By 1800, a phrase first uttered by founding father Charles Pinckney (1746-1825) became America's rallying cry: "Millions for defense, but not one cent for tribute!" In 1801, Jefferson, now President, "sent American ships and U.S. Marines to the coast of North Africa to put an end to the piracies. In 1815 the Barbary rulers agreed to abolish all demands for annual payments from and acts of piracy against the United States." This victory against pirate terrorism was memoralized in the second line of the Marine Corps Hymn: "To the Shores of Tripoli." And it's worth remembering that the Tripoli triumph freed Europe from further payments.

It's now clear, as Victor Davis Hanson writes, that America's perceives justice and morality quite differently than other nations:
[W]ith the exceptions of some English-speaking allies and eastern Europeans, are in fact absolutely alone in our larger struggle for Western civilization and have been all along well before Iraq, which was merely the latest excuse for ongoing European appeasement.
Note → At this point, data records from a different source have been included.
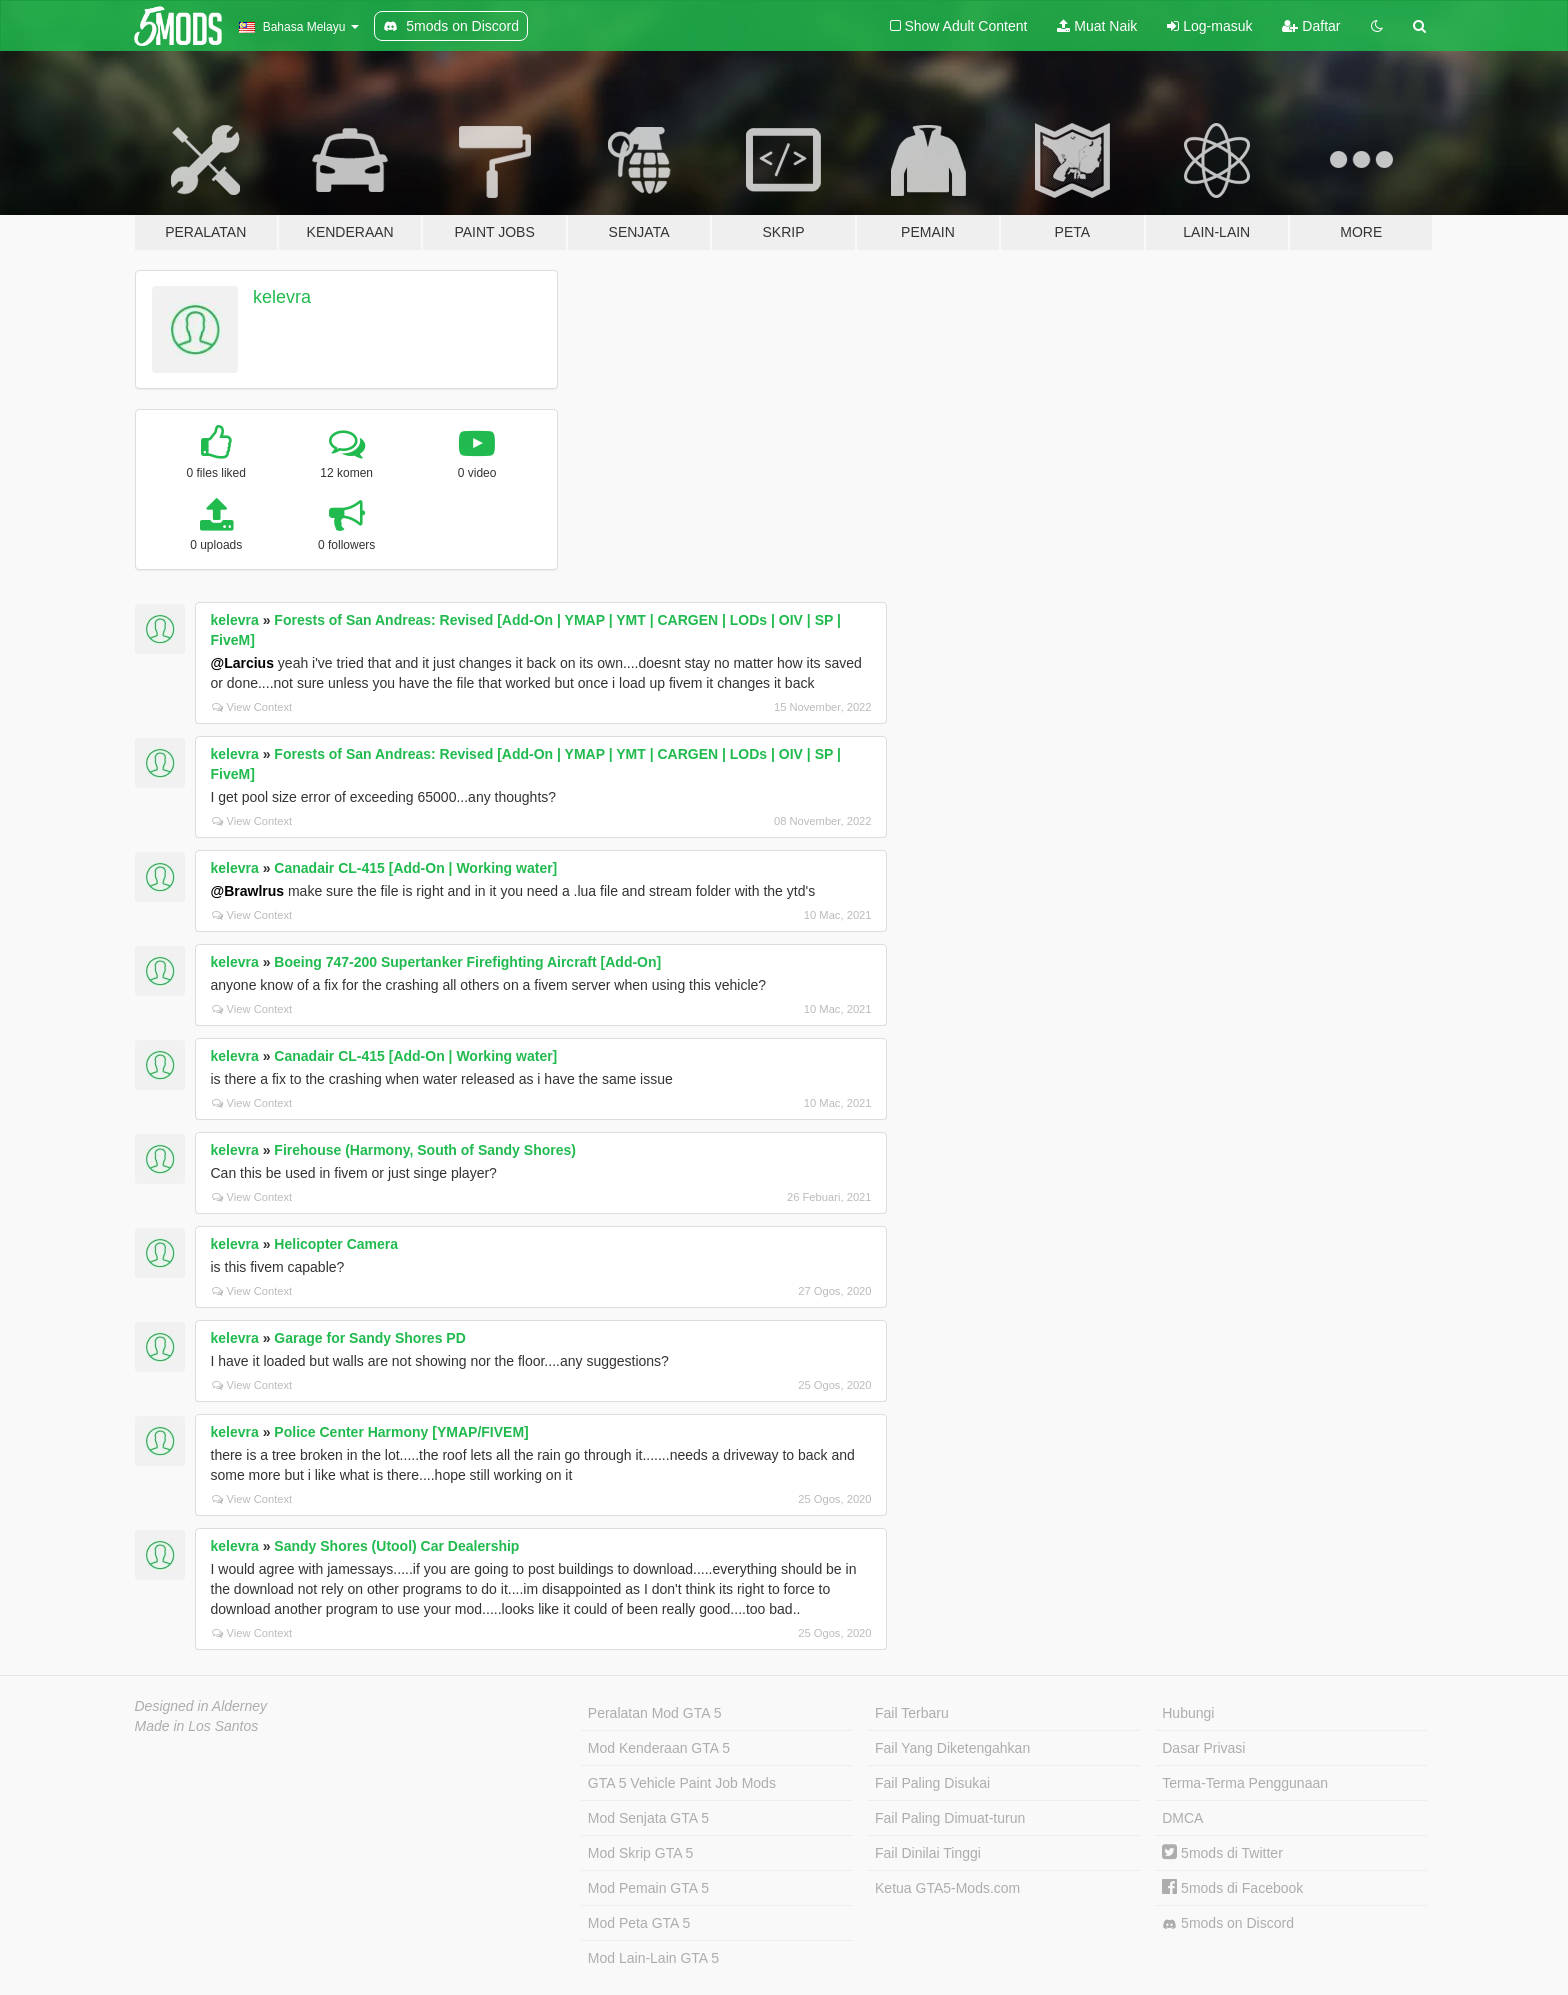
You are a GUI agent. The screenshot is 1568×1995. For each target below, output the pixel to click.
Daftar (1311, 26)
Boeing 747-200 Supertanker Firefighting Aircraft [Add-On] (467, 962)
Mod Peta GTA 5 (639, 1923)
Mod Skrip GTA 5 (641, 1853)
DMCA (1182, 1818)
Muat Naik (1097, 26)
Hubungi (1188, 1713)
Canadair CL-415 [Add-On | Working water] (415, 868)
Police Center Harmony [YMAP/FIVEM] (401, 1432)
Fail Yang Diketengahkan (952, 1748)
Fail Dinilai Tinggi (928, 1853)
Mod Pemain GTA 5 (648, 1888)
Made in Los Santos (197, 1726)
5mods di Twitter (1222, 1853)
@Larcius (242, 663)
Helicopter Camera (336, 1244)
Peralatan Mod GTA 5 (655, 1713)
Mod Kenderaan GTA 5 (659, 1748)
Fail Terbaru (912, 1713)
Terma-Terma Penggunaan (1245, 1783)
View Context (252, 707)
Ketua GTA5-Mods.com (947, 1888)
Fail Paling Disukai (932, 1783)
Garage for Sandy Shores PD (369, 1338)
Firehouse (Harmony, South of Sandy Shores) (425, 1150)
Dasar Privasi (1203, 1748)
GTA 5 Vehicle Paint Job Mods (682, 1783)
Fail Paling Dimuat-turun (950, 1818)
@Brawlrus (248, 891)
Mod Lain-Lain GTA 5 (653, 1958)
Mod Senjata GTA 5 (648, 1818)
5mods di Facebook (1232, 1888)
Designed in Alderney (201, 1706)
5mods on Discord (1228, 1923)
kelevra (282, 297)
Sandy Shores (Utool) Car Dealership (396, 1546)
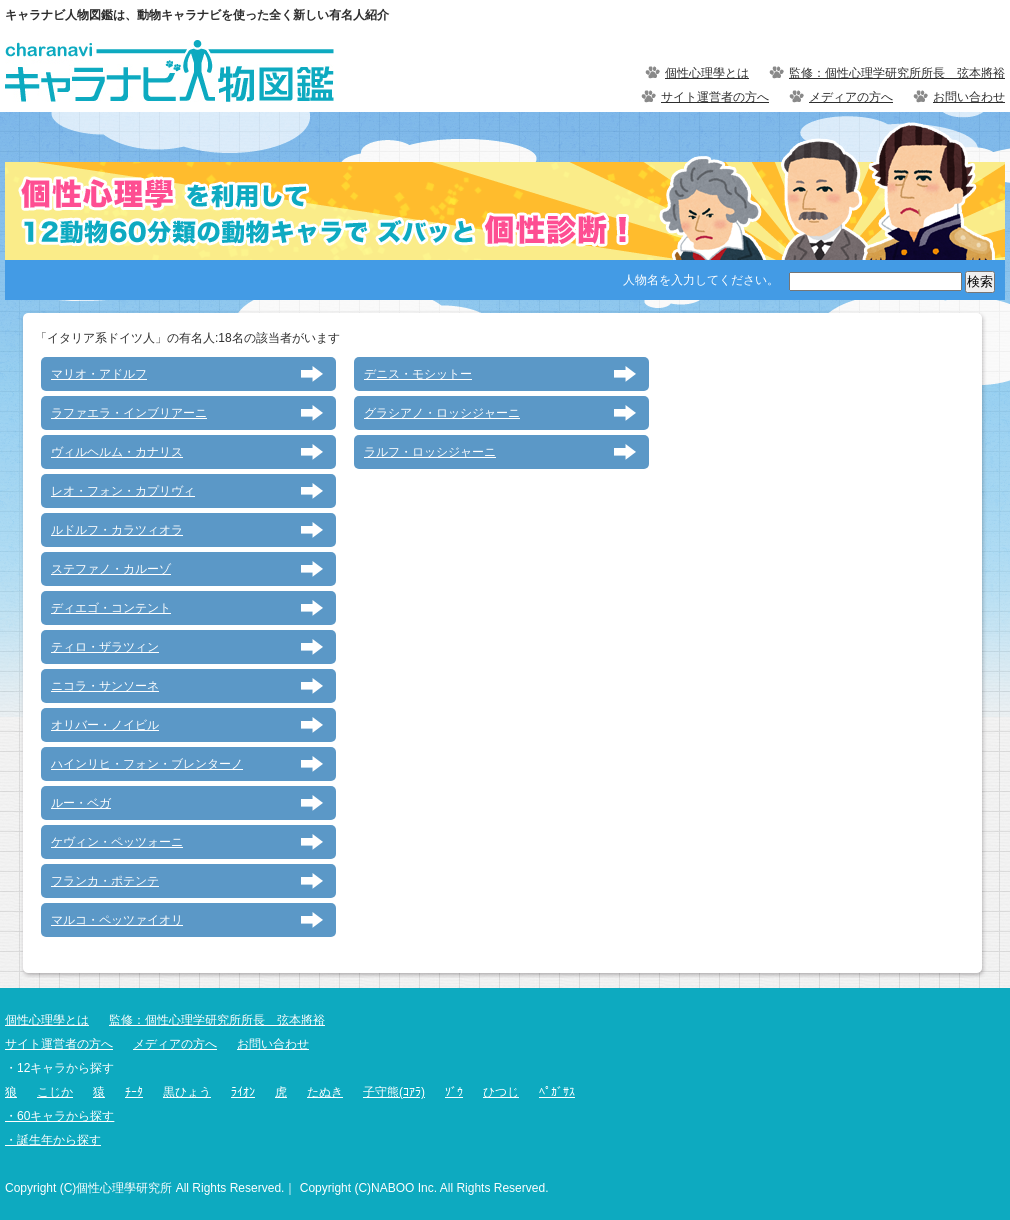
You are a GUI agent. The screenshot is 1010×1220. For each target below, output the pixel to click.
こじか (55, 1092)
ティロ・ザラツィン (105, 647)
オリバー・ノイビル (105, 725)
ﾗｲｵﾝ (243, 1092)
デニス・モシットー (418, 374)
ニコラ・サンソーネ (105, 686)
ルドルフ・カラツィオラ (117, 530)
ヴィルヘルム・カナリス (117, 452)
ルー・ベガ (81, 803)
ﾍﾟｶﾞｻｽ (557, 1092)
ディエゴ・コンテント (111, 608)
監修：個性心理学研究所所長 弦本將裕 (897, 73)
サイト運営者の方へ (715, 97)
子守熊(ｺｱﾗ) (394, 1092)
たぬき (325, 1092)
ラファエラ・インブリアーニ (129, 413)
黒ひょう (187, 1092)
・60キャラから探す (59, 1116)
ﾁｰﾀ (134, 1092)
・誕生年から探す (53, 1140)
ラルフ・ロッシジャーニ (430, 452)
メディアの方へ (851, 97)
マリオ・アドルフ (99, 374)
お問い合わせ (969, 97)
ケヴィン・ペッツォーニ (117, 842)
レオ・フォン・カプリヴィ (123, 491)
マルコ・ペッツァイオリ (117, 920)
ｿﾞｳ (454, 1092)
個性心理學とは (707, 73)
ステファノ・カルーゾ (111, 569)
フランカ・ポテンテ (105, 881)
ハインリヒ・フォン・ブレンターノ (147, 764)
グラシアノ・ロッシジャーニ (442, 413)
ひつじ (501, 1092)
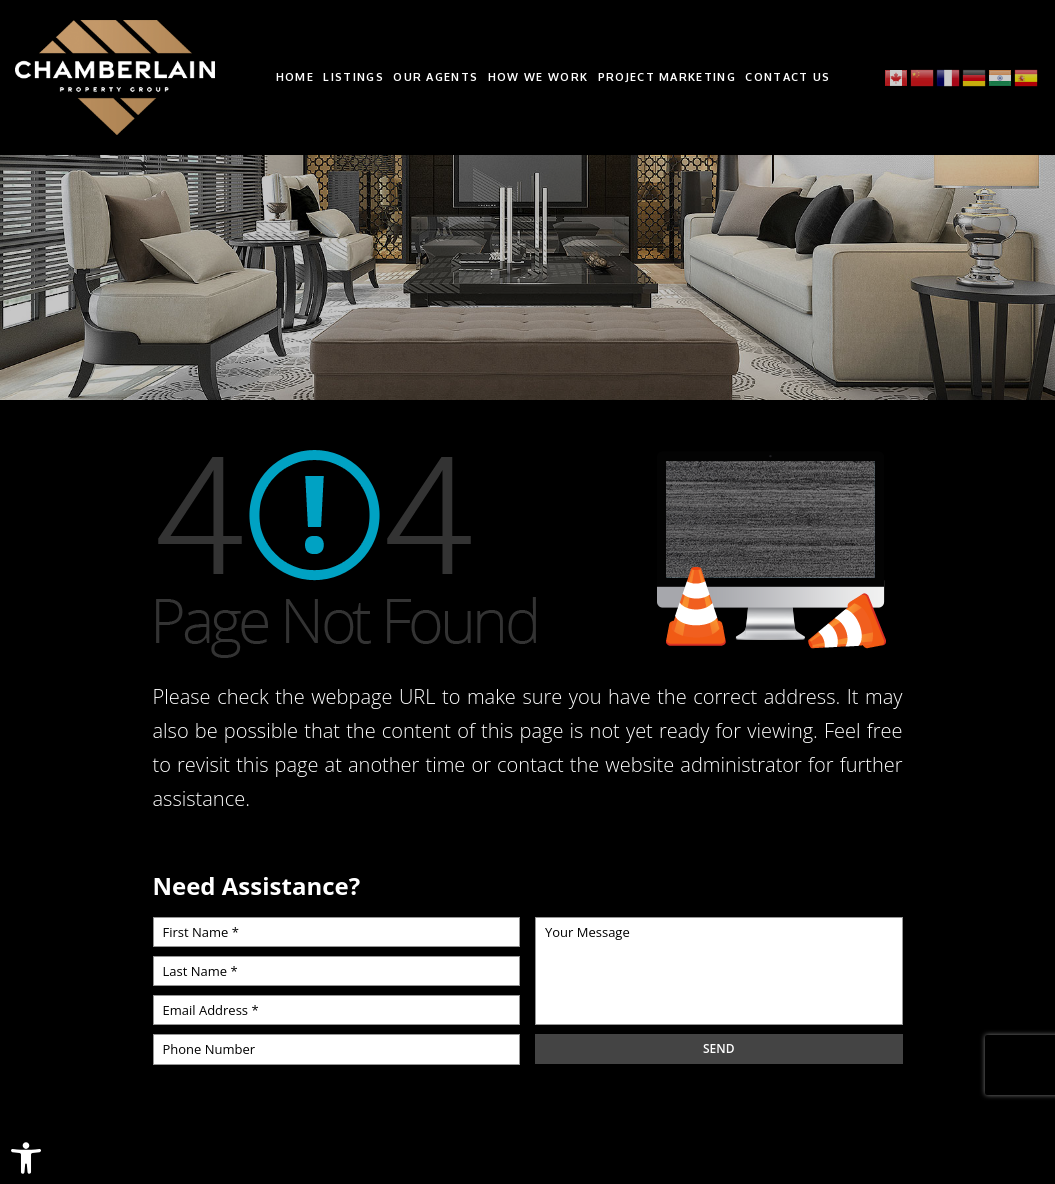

The Spanish will never go after the killers of their own citizens, much less the countries who provided them support and succor, just as the Western Europeans did nothing to stop Mr. Milosevic, just as they sent a token force to Afghanistan, and hardly any to Iraq, and just as the Greeks will do nothing if their Olympics are destroyed by waves of Islamic terrorists.
Western Europe has no guts--never had. They're risk adverse--remember, the peoples of Western Europe are descendents of those that didn't have the get-up-and-go to get-up-and-go to the United States, to anywhere in the Americas. Immigration to the New World mostly comes from the right side of the bell curve, each time leaving the Old World incrementally less able, less agile, less aggressive, less alert. It's our gain--and Europe's loss.

Which brings me to Derb's second point. Britain aside, Europe won't stand on principle. They have none. The continent was content to accommodate Hitler--so long as it didn't cut-off the course of coffee and croissants (think Sartre during the occupation at Les Deux Magots). Western European democracies counseled U.S.-Soviet detente--and ignored the peoples of Hungary (1956) and Czechoslovakia (1968). No, Europe's "stategy" is nothing more than long-term bribery of its enemies (Barbary Pirates for 400 years, West Germany to Soviet Russia for 40). And Europe's spinelessness has been S.O.P. for more than a millennium.

Don't believe me? Just listen to Rudyard Kipling, the great English Imperial writer, from his poem "Dane-geld (A.D. 980-1016):"
It is always a temptation to an armed and agile nation,
To call upon a neighbour and to say:--
"We invaded you last night--we are quite prepared to fight,
Unless you pay us cash to go away."

And that is called asking for Dane-geld,
And the people who ask it explain
That you've only to pay 'em the Dane-geld
And then you'll get rid of the Dane!

It is always a temptation to a rich and lazy nation,
To puff and look important and to say:--
"Though we know we should defeat you, we have not the time to meet you.
We will therefore pay you cash to go away."

And that is called paying the Dane-geld;
But we've proved it again and again,
That if once you have paid him the Dane-geld
You never get rid of the Dane.

It is wrong to put temptation in the path of any nation,
For fear they should succumb and go astray,
So when you are requested to pay up or be molested,
You will find it better policy to say:--

"We never pay any one Dane-geld,
No matter how trifling the cost,
For the end of that game is oppression and shame,
And the nation that plays it is lost!"
Too bad Europe's stuck in appeasement which, though inefective, is a thousand year vintage. I doubt they'll pull up in time.

So let's be sure Europe doesn't take America down with 'um.